A Prefeitura do Rio ampliou, nesta quinta-feira (2), a exigência de comprovante de vacinação na cidade. A partir de agora, ele será cobrado em mais estabelecimentos. A medida vale para cariocas e turistas e ocorre por causa da preocupação com a variante ômicron. O decreto foi publicado no Diário Oficial desta quinta e já está em vigor.

“A gente está muito preocupado com a nova variante. A princípio, é uma variante que responde bem à vacinação. A vacina protege contra a variante ômicron, não temos nenhuma evidência que indique o contrário”, afirmou o secretário de Saúde, Daniel Soranz.

A vacinação a ser comprovada deve corresponder à 1ª, 2ª dose ou a dose única, de acordo com o cronograma instituído pela Secretaria Municipal de Saúde do Rio em relação à idade do indivíduo.

Exigem o passaporte:

  • bares, lanchonetes, restaurantes e refeitórios (áreas internas ou cobertas);
  • transporte de passageiros por taxímetro ou aplicativo;
  • boates, casas de espetáculos, festas e eventos em geral;
  • hotéis, pousadas e aluguel por temporada;
  • salões de beleza e centros de estética;
  • shopping centers e centros comerciais.
  • academias de ginástica, piscinas, centros de treinamento, clubes e vilas olímpicas (já era exigido);
  • estádios e ginásios esportivos (já era exigido);
  • cinemas, teatros, salas de concerto, salões de jogos, circos, recreação infantil e pistas de patinação (já era exigido);
  • museus, galerias e exposições de arte, aquário, parques de diversões, parques temáticos, parques aquáticos, apresentações e drive-in (já era exigido);
  • conferências, convenções e feiras comerciais (já era exigido).

No Rio, toda a população de 12 anos ou mais precisa ter tomado a 2ª dose. No entanto, 600 mil pessoas não retornaram aos postos para tomar a segunda dose.

 Comprovação

 São considerados documentos válidos para a comprovação da vacinação, de acordo com a prefeitura:

Certificado de vacinação disponível na plataforma Conecte SUS;

Cartão de vacinação impresso em papel timbrado emitido pela Secretaria Municipal de Saúde do Rio, institutos de pesquisa clínica ou outras instituições governamentais do Brasil ou do exterior.

Multas

De acordo com a secretaria municipal de Saúde, nesses primeiros dias a prefeitura irá apenas orientar, mas, a partir da próxima semana, as multas começam a ser aplicadas para quem descumprir a determinação.

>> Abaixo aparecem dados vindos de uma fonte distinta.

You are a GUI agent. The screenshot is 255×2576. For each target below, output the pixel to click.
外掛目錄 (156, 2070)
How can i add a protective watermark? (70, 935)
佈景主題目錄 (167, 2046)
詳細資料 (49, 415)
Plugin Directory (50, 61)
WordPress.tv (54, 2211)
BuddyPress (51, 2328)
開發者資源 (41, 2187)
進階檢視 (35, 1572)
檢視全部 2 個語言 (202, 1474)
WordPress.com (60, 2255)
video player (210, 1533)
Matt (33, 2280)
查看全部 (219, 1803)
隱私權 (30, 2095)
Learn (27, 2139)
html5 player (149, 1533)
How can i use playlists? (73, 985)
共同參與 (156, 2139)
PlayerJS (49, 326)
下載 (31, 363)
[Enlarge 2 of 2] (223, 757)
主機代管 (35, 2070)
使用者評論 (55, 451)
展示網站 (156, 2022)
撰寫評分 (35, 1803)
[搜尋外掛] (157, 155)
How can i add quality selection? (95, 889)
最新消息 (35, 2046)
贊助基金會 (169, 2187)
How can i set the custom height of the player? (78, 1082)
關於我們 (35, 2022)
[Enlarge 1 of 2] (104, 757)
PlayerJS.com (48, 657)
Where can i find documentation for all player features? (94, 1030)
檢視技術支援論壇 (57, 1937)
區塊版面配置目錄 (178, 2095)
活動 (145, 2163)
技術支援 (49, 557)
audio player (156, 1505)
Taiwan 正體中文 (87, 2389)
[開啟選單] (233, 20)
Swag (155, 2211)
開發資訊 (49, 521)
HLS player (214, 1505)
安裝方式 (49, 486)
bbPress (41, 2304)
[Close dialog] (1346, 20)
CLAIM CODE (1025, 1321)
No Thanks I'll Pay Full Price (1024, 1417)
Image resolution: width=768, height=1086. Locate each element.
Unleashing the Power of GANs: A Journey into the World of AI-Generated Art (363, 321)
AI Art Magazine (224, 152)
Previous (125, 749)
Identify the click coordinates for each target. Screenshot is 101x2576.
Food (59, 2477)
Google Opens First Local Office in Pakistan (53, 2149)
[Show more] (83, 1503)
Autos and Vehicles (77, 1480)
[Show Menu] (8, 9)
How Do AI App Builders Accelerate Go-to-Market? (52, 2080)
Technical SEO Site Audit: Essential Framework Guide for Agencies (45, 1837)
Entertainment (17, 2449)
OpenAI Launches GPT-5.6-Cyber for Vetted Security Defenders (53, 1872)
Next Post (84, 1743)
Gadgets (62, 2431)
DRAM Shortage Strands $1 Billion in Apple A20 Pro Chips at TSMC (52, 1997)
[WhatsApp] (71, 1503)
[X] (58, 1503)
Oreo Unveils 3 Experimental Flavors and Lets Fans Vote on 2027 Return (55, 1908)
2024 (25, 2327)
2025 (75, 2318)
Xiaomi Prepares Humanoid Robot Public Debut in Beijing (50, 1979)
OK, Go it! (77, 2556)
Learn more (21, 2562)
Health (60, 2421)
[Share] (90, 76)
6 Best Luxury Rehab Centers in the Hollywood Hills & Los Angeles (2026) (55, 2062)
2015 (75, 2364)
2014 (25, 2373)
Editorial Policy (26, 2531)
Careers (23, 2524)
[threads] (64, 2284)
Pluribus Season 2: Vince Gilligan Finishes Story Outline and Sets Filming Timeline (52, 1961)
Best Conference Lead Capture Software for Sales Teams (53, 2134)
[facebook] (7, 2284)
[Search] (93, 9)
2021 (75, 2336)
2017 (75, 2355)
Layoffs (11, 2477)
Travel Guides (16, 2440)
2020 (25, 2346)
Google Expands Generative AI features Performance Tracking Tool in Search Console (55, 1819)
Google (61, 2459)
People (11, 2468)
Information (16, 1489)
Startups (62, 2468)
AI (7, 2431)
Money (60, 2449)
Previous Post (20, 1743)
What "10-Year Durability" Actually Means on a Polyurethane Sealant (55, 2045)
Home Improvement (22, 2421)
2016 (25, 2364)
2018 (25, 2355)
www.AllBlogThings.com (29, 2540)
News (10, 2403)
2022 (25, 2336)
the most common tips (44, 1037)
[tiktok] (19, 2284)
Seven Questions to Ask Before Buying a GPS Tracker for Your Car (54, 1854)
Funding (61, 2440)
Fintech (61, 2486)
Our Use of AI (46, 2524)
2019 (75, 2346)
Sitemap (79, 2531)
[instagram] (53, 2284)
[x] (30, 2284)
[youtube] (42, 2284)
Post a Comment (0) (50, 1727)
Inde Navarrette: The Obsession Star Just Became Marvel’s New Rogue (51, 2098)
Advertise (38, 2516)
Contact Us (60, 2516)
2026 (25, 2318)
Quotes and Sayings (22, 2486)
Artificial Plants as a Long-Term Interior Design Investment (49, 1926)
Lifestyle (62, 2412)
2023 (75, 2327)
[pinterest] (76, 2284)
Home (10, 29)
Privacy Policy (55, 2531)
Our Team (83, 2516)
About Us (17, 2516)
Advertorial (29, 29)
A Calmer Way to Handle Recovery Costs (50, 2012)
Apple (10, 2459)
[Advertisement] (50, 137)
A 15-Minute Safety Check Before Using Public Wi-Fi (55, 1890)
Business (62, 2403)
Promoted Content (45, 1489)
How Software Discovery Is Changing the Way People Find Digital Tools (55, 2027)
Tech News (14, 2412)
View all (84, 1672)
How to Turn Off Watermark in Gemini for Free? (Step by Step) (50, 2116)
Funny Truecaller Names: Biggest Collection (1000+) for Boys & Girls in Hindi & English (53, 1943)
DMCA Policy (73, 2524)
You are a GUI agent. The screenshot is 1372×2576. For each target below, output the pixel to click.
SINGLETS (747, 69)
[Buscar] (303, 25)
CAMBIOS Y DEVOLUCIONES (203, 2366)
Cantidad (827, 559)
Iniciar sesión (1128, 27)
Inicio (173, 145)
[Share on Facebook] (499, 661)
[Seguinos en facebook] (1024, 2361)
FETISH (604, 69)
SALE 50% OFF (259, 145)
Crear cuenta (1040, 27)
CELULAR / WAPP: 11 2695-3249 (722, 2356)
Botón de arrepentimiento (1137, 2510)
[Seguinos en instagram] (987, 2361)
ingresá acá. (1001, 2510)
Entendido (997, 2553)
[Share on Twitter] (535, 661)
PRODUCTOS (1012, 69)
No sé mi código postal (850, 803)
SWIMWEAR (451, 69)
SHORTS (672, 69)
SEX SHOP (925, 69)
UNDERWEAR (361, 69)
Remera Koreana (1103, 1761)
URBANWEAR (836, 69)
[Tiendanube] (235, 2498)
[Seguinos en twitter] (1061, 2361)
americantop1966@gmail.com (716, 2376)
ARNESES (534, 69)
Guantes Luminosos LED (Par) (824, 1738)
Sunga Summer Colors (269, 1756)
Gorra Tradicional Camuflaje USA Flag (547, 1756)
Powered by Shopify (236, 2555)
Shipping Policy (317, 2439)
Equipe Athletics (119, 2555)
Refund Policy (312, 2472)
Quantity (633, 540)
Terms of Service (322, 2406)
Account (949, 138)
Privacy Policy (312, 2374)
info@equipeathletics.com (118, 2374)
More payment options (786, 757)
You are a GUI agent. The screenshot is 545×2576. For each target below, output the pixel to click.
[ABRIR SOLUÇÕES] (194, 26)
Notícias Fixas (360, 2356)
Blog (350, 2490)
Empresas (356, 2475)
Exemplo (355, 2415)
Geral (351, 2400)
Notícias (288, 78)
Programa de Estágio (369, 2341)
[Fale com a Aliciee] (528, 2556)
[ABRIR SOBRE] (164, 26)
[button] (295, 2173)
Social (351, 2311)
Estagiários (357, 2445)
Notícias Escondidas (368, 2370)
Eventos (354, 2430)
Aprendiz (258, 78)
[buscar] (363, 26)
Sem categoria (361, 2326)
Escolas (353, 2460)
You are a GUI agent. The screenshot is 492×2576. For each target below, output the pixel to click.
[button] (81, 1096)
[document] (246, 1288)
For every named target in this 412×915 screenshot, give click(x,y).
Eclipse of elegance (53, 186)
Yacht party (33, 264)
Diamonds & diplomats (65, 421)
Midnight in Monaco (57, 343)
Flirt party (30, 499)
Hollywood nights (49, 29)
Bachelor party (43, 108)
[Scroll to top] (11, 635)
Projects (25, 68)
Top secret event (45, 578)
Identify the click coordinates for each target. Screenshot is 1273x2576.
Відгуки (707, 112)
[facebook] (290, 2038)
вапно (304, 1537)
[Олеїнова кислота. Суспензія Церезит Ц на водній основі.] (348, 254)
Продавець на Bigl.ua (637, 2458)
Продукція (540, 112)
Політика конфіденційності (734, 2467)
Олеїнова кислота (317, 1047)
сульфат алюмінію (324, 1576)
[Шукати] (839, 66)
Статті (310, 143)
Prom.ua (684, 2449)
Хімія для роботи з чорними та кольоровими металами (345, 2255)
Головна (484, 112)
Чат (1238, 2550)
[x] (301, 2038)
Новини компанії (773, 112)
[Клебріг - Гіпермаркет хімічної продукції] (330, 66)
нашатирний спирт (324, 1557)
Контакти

“O ideal é que os estabelecimentos já se programem para começar a exigência a partir de hoje. Mas é claro que a gente já sabe que será necessário um período de adaptação. Então, as fiscalizações nessa etapa inicial serão de caráter instrutivo. Começaremos a aplicar multas a partir da próxima semana”, explicou o secretário.

Os estabelecimentos deverão ser responsáveis pelo controle de cada pessoa em suas dependências mediante a apresentação do comprovante de vacinação com um documento com foto.

Falsificações

A produção, uso ou comercialização de documentos falsos de vacinação contra a Covid, assim como a adulteração do documento verdadeiro estará sujeita a sanções nas esferas civil e penal.

“Nossa Câmara de Vereadores fez uma lei específica para quem falsificar ou fraudar passaportes de vacina. Também será aplicada uma multa para quem estiver falsificando os passaportes”, alertou o secretário.

De acordo com o decreto, os estabelecimentos de hospedagem e os proprietários de imóveis para locação só podem efetivar reservas ou contratos mediante a apresentação de comprovante vacinal de todos os hóspedes ou inquilinos temporários.

“Para entrar na cidade do Rio de Janeiro e fazer uma reserva em um hotel, ou uma reserva em qualquer local, vai ser necessário apresentar o comprovante de vacinação. Isso inibe a entrada de turistas não vacinados e garante que a nossa população, que já tem uma grande cobertura vacinal, possa continuar protegida”, explicou Soranz.